The team in Homs is part of an advance team of 15 U.N. monitors in Syria who are trying to salvage a peace plan brokered by special envoy Kofi Annan that aims to end the country's 13-month-old crisis. Under the plan, a cease-fire is supposed to lead to talks between President Bashar Assad and the opposition on a political solution to the conflict that has killed more than 9,000 people.
But the plan has been deeply troubled since the truce began on April 12. The regime has kept up its attacks on opposition strongholds, while rebel fighters continue to ambush security forces. Defying a major truce provision, the Syrian military has failed to withdraw tanks and soldiers from the streets.
Most analysts say the plan has little chance of succeeding, though it could temporarily bring down the level of daily violence.
This has largely been the case in Homs, Syria's third largest city, which has emerged as the heart of the uprising. Regime forced pounded parts of Homs for months before two U.N. monitors moved into an upscale hotel there last week.
Since then, the level of violence has dropped, although gunbattles still frequently break out. An amateur video posted online Saturday showed the observers walking through a heavily damaged neighborhood, where residents collected a body laying in the street and put it in the back of a pickup truck.
No details were immediately available about the U.N. observers' visit Sunday.
U.N. chief Ban Ki-moon has blamed the regime for widespread cease-fire violations - prompting Syria to fire back that his comments were "outrageous" and accusing him of bias.

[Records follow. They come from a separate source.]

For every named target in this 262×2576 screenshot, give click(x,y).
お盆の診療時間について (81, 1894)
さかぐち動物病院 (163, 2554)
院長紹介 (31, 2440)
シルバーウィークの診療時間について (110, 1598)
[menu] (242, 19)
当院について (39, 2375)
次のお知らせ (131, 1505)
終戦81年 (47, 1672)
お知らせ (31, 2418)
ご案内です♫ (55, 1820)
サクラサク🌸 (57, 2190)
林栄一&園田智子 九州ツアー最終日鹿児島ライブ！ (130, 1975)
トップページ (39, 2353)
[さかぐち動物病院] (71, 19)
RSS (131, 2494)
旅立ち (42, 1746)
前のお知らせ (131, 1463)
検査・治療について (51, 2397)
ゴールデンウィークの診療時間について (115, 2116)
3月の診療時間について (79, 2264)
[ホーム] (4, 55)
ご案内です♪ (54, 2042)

The spat has further stoked concerns among the Syrian opposition and its Western supporters that Assad is merely playing for time to avoid compliance with a plan that - if fully implemented - would likely sweep him out of office.

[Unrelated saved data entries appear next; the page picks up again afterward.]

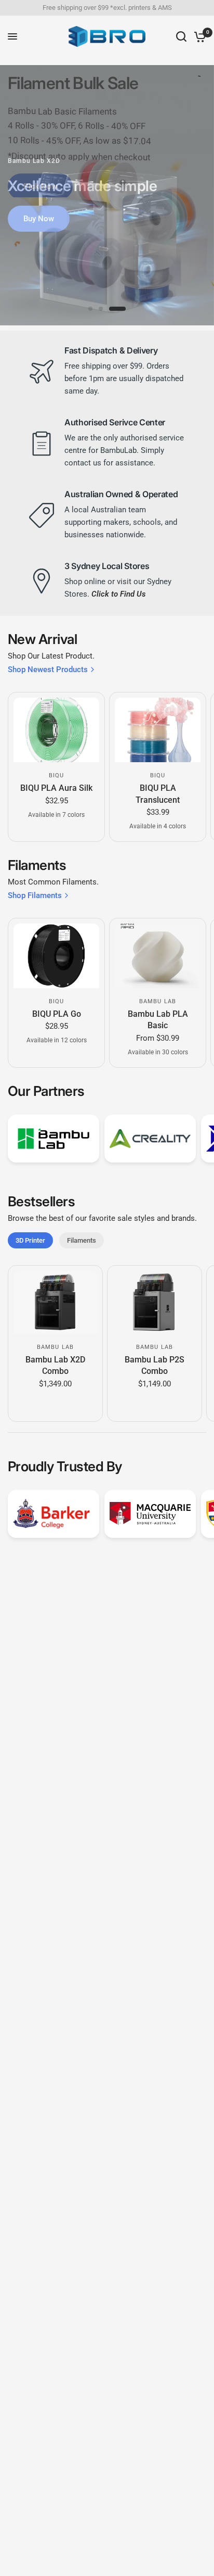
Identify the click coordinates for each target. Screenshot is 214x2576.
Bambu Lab (157, 1001)
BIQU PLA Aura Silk (56, 788)
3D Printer (30, 1240)
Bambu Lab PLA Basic (158, 1019)
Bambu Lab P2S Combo (154, 1365)
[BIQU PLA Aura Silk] (56, 730)
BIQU (56, 775)
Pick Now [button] (40, 184)
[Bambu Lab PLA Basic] (157, 956)
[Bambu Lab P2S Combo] (154, 1302)
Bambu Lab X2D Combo (55, 1365)
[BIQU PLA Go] (56, 956)
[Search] (181, 36)
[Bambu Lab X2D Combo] (55, 1302)
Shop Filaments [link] (35, 896)
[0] (198, 36)
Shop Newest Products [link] (48, 670)
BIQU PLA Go (56, 1014)
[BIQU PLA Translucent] (157, 730)
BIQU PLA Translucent (158, 793)
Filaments (81, 1240)
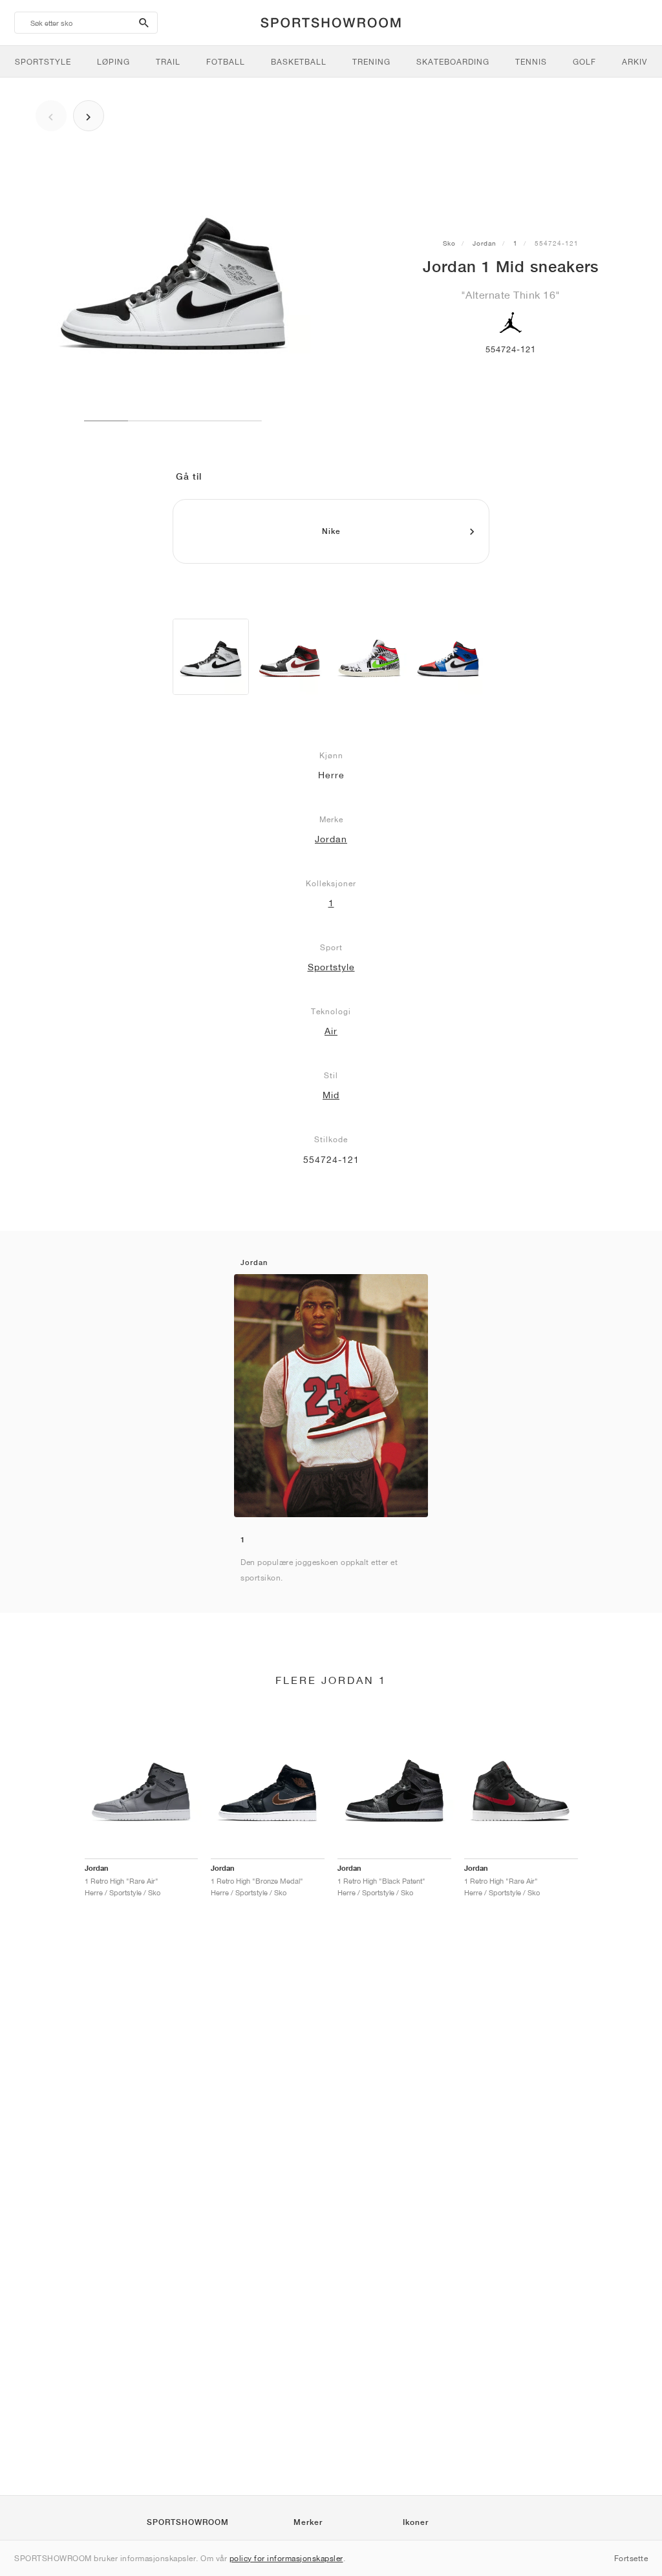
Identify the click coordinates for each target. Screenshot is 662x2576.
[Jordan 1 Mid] (211, 657)
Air (331, 1031)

Under the peace plan, the U.N. is to deploy as many as 300 truce monitors. One hundred should be in the country by mid-May, and the head of the observer team, Norwegian Maj. Gen. Robert Mood, is to arrive in Damascus on Sunday to assume command, according to the mission's spokesman, Neeraj Singh.

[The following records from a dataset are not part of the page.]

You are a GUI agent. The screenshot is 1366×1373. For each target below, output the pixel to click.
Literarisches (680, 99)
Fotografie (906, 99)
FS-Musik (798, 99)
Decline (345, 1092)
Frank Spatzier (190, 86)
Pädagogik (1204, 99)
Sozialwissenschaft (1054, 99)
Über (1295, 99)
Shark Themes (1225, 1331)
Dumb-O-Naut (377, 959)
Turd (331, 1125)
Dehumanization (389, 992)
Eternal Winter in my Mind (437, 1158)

Ban and Annan have cited violations by both sides, but generally portrayed the regime as the main aggressor.
An editorial Saturday in the state-run Tishrin newspaper said Ban has avoided discussing rebel violence in favor of "outrageous" statements against the Syrian government. The editorial said the international community has applied a double standard, ignoring "crimes and terrorist acts" against Syria and thus encouraging more violence, according to excerpts carried by the state-run news agency SANA.
Mass protests against Assad erupted in March 2011, but gradually turned into an insurgency in response to a violent regime crackdown. Assad's regime denies it faces a popular uprising, claiming it is being targeted by a foreign-led terrorist conspiracy.